Forget Quiet Quitting. Everyone’s Ghostworking Now.
When going through the motions starts to drag, a huge chunk of employees use work hours to line up their exit plans. The study found that 24 percent tweak their résumés on the clock, 23 percent apply for new jobs using company devices, and 20 percent take recruiter calls from the office. Nearly one in five have actually left the building during the day to attend interviews elsewhere.
While it’s easy to blame this on apathy or laziness, the root cause seems deeper. The survey pointed to burnout, poor communication, and the weird in-between feeling of hybrid and remote setups as major drivers. Many employees don’t know what’s expected of them, and some are so micromanaged they’d rather simulate effort than deal with another Slack message about “circling back.”
Fake productivity has become a coping mechanism.

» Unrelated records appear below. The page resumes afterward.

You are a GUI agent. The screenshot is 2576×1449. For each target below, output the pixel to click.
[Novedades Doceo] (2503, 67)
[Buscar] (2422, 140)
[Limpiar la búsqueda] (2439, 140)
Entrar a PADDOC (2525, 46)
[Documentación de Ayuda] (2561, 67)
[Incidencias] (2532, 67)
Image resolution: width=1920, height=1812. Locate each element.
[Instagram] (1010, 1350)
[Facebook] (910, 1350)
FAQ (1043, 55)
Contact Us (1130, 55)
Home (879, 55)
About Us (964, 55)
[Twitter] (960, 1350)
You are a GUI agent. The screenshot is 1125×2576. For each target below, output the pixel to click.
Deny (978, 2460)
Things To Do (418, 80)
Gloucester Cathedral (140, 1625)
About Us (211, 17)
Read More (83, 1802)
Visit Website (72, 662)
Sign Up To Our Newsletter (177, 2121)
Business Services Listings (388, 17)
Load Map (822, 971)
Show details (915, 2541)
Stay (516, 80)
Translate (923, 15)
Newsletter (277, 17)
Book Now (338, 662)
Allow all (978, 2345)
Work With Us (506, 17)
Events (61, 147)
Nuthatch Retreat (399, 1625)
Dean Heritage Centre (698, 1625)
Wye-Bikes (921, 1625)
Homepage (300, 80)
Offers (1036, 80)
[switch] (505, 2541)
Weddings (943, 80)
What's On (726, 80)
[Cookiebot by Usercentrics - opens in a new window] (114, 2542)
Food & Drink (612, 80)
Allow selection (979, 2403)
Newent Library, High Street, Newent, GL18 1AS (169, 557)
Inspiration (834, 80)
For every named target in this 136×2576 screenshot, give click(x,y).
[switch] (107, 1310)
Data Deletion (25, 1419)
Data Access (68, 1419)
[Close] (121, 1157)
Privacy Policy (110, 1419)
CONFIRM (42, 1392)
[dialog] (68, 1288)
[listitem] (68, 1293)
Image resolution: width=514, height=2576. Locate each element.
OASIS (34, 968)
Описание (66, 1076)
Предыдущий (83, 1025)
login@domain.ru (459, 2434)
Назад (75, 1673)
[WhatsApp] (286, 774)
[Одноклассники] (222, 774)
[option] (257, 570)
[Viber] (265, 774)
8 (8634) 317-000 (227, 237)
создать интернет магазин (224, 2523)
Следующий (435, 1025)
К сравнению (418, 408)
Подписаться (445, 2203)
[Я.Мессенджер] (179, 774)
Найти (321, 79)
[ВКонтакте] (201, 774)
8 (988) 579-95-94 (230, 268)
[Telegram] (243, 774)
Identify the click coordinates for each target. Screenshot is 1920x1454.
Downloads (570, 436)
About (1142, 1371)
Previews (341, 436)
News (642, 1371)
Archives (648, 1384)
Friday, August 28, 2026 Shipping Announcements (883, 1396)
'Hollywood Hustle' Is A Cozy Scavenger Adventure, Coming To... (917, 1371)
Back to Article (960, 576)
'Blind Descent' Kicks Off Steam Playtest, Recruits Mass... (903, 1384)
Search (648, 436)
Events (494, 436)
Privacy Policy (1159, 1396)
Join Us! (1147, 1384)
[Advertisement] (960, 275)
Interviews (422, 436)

Not because people hate work—but because a lot of them feel disconnected from it. And cracking down harder won’t fix that. While 69 percent of employees said monitoring their screen time might help them stay on task, experts suggest giving people a little more trust instead of obsessing over whether their Slack status says “active.”
For now, ghostworking is a way to cope. Burned-out employees keep the cursor blinking, calendars full, and bosses satisfied—while mentally checking out. The workday becomes a performance, not because they’re lazy, but because going through the motions feels safer than pushing back.